3. Check some output

# site occupancy and detection rates
plot_sites(fit)

# temporal detection trends
plot_surveys(fit, species = c("Species 1", "Species 2"))

Key design choices in occARU are hierarchical multispecies spatial and temporal Gaussian processes, implemented with orthogonal projection to retain fixed effects. Interspecific correlations are estimated for responses to predictors and random effects to explore species interactions.

# variance partitions
plot_partitions(fit, scales = TRUE)

Global-local shrinkage priors are used to handle model complexity through variance decomposition of the occupancy and detection linear predictors.

4. Interrogate

# use PSIS-LOO-CV on the site-by-species level log likelihood
fit$loo("log_lik2")  # log_lik2 uses Monte Carlo integration of random effects

# check prior sensitivity using power-scaling
priorsense::powerscale_plot_dens(fit$draws("log_lik", "lprior", "psi_bar"))
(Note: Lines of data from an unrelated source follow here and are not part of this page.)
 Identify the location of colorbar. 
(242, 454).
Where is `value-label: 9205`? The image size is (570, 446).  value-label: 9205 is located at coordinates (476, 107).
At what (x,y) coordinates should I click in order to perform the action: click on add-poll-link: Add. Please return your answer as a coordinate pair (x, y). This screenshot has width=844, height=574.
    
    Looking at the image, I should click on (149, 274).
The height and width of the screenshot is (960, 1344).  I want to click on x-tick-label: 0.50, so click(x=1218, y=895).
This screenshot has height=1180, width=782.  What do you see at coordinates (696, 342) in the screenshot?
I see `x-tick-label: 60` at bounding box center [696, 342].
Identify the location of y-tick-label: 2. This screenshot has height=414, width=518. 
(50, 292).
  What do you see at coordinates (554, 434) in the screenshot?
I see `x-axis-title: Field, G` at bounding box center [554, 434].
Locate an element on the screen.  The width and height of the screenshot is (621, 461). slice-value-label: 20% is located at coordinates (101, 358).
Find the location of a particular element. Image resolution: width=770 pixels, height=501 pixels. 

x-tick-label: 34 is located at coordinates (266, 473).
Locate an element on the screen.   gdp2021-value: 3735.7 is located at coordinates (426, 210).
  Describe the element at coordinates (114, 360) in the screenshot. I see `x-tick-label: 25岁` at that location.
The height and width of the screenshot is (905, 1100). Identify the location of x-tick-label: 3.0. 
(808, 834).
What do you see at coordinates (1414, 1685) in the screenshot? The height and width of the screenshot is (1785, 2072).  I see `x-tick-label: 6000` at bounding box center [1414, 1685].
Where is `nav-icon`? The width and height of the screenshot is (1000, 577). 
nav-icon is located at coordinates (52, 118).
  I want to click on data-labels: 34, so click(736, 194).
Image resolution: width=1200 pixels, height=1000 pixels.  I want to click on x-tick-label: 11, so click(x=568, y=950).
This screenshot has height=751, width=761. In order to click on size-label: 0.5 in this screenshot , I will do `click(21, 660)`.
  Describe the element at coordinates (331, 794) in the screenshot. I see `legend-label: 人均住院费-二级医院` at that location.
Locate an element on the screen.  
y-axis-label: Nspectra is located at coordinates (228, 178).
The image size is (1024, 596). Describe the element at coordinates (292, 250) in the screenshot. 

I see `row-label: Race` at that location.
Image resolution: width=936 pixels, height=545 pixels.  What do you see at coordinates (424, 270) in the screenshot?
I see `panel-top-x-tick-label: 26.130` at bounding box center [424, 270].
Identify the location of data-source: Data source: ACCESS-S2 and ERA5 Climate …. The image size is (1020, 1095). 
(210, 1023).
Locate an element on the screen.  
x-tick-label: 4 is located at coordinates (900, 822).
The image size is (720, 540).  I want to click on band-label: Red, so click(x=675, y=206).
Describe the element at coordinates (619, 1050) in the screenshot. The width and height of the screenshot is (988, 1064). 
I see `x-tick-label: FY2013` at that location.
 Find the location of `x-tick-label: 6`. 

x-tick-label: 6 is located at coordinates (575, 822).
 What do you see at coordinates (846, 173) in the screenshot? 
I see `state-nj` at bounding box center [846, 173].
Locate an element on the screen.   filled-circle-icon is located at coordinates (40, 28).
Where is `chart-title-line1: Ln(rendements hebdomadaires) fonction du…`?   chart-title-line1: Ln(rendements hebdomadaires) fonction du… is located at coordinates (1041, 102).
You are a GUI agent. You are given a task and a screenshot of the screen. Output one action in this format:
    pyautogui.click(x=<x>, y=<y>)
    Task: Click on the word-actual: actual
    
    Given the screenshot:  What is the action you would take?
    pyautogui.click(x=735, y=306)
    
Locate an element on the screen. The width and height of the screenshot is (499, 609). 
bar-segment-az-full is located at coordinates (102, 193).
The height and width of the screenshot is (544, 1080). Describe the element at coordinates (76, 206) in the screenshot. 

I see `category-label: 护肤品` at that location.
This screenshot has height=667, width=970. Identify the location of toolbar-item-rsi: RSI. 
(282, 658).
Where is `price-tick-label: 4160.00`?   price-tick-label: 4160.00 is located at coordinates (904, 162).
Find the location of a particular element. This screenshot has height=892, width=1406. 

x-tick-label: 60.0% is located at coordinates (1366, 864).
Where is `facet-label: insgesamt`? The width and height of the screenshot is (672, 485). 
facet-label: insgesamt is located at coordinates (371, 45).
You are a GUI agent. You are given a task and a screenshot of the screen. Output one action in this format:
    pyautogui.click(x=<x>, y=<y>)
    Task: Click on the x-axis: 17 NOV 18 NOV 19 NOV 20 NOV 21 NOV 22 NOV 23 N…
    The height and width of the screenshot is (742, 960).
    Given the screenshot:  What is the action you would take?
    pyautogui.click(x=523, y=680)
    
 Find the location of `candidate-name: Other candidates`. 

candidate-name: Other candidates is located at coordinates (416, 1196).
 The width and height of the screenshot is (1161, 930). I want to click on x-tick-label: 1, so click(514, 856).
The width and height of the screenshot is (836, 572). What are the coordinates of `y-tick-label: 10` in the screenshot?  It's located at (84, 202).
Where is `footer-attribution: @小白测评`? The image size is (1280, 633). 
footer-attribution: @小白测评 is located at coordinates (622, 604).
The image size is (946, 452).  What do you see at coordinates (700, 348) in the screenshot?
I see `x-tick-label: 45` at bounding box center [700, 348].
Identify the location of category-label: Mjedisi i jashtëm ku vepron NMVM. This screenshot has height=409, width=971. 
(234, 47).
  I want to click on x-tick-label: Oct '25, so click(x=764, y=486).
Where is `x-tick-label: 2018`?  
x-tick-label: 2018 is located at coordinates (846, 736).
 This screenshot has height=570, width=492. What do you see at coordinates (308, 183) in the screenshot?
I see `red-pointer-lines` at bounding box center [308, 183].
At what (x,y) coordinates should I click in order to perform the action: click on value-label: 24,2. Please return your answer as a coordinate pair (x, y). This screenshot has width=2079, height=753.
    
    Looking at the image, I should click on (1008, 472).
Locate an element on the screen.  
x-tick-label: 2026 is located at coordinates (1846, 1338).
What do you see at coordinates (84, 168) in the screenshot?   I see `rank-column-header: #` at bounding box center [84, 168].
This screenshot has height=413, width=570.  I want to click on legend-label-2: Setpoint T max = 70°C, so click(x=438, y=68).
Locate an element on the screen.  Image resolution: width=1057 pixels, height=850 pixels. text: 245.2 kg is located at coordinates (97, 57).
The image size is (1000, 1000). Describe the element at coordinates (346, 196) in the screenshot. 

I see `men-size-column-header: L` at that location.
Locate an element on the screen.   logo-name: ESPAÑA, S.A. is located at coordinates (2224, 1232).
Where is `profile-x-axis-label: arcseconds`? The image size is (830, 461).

# posterior predictive checking of aggregated site-by-species counts
bayesplot::pp_check(apply(data$y, c(1, 3), sum) |> c(),
                    yrep = fit$draws("Qrep", format = "draws_matrix"),
                    group = rep(attr(data, "species"), each = data$I),
                    fun = "ppc_rootogram_grouped")

The model stores marginal site-by-species log likelihoods (log_lik), the log prior density (lprior), and posterior predictions for the full detection history (yrep) or aggregated site-by-species counts (Qrep). Optionally, Monte Carlo integration over site and observation-level random effects produces marginal log likelihoods (log_lik2) with improved PSIS-LOO-CV performance.